New Generation of Promising Immunotherapeutics Approaches for Psoriasis Dilemma; IL-35 Gene as a Potentiated Candidate

Abstract

Psoriasis is immune-mediated chronic inflammatory disorder related to Th1 pattern, in which, 2 to 3% of white population worldwide have been affected. It is demonstrated that excessive secretion of pro-inflammatory cytokines such as IL-17A, TNF-α, IL-6, IFN-γ, IL-2 and IL-12 are involved in the immunopathogenesis and clinical manifestations of the disease. Common and previous therapeutics strategies have not been beneficial for all patients, yet. So, there is increasing considerations, leading basic medical scientists toward new directions. During last decade, exponential growth of immune based methods with easy accessibility, less morbidity and operatively yields in clinical trials, has opened a new window to novel clinical applications. Recently, approaches with immunological perspectives such as special immunobiomarkers recruitment, stem cells and vectors have been appropriated to psoriasis immunotherapy purposes.

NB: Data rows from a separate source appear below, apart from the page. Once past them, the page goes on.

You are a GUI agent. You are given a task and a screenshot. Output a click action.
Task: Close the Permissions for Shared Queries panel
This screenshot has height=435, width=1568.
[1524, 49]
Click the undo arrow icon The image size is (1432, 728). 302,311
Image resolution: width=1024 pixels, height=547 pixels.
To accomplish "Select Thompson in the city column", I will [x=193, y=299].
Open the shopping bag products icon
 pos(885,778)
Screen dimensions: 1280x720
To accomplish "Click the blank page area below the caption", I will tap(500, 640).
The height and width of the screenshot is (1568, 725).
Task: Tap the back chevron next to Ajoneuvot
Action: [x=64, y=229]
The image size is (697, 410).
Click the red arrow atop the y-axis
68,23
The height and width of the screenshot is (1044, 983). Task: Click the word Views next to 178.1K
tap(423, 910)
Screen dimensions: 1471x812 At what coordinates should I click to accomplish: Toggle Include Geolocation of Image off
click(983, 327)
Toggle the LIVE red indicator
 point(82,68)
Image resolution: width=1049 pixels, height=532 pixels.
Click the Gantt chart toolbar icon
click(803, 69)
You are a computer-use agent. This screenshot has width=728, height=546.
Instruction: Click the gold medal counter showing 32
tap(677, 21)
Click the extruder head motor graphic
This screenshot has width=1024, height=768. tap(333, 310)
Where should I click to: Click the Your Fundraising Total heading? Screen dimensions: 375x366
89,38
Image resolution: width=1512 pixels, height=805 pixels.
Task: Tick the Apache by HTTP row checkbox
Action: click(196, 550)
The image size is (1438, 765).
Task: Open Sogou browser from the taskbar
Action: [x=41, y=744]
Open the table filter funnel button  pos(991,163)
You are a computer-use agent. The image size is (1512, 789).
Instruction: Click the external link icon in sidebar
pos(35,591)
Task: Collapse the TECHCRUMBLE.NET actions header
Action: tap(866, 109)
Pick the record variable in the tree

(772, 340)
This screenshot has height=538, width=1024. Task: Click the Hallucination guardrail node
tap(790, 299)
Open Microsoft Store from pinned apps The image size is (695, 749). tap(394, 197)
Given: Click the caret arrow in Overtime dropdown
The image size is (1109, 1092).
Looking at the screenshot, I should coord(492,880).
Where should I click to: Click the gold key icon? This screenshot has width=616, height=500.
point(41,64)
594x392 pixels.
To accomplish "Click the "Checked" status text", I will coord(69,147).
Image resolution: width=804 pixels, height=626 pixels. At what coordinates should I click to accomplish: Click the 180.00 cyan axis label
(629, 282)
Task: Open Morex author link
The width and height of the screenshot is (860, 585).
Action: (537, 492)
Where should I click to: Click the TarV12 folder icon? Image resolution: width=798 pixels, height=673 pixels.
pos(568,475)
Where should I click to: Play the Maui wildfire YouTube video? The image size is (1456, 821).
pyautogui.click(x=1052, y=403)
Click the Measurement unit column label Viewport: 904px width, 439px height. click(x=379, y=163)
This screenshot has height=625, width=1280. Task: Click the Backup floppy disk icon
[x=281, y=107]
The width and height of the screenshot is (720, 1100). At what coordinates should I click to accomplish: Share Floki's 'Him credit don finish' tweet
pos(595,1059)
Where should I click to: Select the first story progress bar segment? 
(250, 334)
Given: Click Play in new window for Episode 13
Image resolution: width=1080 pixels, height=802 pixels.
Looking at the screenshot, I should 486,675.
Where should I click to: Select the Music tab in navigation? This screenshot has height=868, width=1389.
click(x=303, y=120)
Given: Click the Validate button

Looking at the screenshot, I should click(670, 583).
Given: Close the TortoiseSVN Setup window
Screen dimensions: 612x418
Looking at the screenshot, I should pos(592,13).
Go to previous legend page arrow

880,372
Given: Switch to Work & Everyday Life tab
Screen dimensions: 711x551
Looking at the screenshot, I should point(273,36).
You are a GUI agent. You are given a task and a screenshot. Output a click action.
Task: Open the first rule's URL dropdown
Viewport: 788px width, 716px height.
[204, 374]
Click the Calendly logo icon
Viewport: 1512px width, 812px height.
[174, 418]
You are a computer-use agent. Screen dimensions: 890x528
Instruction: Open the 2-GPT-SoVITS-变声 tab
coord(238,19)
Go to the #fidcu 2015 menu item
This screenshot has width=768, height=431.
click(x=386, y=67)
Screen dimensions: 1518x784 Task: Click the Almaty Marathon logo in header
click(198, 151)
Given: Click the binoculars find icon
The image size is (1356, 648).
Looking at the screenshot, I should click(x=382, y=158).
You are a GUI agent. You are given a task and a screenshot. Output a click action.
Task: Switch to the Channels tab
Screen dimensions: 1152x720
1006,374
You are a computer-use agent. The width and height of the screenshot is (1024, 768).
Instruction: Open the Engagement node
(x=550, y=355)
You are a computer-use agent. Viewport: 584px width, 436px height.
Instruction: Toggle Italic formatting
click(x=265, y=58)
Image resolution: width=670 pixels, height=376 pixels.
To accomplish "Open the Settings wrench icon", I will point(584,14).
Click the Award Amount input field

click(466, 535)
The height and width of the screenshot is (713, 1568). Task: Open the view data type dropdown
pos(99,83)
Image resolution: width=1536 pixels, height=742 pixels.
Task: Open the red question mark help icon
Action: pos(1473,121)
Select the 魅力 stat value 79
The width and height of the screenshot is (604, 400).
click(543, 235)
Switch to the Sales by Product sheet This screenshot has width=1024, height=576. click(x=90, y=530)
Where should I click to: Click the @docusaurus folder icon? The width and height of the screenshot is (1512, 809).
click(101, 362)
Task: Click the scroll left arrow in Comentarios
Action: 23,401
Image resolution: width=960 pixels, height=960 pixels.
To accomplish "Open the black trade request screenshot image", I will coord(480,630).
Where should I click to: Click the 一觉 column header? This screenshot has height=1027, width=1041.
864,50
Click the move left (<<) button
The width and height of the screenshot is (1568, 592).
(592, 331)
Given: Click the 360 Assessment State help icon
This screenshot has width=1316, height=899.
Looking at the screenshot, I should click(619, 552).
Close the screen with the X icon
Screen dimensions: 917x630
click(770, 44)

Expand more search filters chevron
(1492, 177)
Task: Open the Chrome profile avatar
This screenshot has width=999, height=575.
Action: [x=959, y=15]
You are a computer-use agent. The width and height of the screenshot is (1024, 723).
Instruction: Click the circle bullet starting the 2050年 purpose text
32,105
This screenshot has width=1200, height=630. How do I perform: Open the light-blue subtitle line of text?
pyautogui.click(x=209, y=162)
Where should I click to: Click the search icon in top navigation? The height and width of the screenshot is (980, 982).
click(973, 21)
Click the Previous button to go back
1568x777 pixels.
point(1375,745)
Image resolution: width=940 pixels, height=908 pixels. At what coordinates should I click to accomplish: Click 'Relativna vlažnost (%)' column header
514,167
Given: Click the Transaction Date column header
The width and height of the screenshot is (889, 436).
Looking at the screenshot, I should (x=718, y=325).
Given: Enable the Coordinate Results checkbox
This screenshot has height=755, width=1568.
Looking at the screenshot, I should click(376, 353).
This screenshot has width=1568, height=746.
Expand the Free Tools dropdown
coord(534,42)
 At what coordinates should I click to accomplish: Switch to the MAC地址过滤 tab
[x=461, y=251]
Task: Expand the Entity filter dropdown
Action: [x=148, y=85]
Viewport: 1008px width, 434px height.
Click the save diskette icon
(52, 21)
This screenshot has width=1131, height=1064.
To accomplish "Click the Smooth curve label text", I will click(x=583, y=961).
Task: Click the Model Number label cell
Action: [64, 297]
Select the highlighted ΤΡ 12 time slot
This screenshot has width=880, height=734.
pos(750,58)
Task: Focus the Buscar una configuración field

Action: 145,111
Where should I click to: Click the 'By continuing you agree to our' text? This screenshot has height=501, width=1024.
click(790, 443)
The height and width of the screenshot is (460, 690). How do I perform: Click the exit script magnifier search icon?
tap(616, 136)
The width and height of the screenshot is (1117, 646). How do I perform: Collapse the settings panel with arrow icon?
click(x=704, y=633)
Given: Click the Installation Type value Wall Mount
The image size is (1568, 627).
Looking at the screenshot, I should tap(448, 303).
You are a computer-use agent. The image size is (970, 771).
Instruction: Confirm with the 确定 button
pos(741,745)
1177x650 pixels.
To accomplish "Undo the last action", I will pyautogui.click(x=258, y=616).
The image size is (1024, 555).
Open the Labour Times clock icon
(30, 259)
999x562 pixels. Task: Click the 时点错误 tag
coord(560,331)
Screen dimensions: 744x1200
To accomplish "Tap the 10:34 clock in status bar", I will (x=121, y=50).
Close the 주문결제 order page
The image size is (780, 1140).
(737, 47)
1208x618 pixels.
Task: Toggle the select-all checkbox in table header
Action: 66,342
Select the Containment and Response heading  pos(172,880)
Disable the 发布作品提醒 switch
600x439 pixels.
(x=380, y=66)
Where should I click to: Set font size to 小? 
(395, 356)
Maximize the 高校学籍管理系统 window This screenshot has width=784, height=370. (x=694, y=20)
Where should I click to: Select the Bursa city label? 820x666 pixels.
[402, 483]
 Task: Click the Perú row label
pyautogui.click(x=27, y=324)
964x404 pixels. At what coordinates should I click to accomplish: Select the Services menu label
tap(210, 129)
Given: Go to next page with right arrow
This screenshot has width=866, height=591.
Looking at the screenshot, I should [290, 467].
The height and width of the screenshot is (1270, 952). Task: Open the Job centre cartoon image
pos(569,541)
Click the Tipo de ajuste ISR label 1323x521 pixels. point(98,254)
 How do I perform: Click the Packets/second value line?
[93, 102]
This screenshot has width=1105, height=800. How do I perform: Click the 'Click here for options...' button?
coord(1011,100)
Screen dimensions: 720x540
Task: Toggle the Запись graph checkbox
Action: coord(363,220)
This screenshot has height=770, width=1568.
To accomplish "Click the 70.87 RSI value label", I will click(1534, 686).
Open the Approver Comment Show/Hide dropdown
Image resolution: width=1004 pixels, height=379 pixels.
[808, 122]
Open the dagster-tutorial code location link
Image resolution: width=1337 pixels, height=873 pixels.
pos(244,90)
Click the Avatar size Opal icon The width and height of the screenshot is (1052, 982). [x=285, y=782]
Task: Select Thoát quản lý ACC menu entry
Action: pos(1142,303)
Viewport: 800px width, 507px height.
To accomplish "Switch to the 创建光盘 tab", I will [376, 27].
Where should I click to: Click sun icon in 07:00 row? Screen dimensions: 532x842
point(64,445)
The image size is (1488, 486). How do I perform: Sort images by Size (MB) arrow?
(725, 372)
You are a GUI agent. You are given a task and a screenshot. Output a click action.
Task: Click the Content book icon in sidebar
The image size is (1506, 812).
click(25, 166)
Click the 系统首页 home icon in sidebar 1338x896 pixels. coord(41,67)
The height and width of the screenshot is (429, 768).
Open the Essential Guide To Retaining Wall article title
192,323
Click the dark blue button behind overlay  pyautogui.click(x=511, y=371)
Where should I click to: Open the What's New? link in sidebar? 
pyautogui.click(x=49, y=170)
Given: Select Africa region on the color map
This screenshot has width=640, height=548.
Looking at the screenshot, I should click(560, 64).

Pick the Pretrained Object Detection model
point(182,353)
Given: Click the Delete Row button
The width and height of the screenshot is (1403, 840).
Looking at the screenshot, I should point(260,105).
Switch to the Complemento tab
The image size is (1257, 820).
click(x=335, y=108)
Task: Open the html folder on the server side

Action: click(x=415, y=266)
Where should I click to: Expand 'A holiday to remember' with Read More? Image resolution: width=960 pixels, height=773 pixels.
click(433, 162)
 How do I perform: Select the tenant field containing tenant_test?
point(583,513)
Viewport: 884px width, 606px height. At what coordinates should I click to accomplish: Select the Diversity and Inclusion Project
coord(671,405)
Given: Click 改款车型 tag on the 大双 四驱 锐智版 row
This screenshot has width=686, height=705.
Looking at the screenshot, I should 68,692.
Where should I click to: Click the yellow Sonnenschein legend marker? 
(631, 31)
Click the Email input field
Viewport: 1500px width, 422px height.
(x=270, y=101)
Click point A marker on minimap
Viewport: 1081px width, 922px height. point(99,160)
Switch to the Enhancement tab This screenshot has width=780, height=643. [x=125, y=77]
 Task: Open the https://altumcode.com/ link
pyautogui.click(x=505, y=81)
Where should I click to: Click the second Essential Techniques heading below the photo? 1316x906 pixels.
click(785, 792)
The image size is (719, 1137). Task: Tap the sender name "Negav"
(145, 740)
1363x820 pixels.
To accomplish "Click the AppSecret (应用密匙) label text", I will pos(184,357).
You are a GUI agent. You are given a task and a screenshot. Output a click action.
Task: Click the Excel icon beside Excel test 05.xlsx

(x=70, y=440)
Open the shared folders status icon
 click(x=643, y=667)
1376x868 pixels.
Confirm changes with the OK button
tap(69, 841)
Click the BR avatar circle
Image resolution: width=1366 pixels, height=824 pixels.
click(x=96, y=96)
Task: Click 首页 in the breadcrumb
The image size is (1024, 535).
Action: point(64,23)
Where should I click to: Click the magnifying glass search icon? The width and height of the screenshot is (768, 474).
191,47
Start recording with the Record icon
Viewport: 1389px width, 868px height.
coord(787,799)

Various evidences suggest that interleukin-35 (IL-35) has important roles in immune system regulation as a promising anti-inflammatory agent.  Also, it is demonstrated that Mesenchymal Stem Cells (MSCs) are able to hold anti-inflammatory and immunosuppressive properties, too. Here, we suggest a hypothetical cell and gene-based immunotherapy method that it could be advantageous for pro-inflammatory agents diminution in psoriatic patients. We hope that anti-inflammatory effects of IL-35 gene transfer via Adenoassociated virus as a vector by Bone Marrow derived-MSCs (BM-MSCs) in an Imiquimod-induced psoriasis-like mouse model, will probably be efficient in psoriasis global dilemma domination. Keywords: Psoriasis, IL-35, Mesenchymal stem cell, Regenerative medicine, Clinical applications.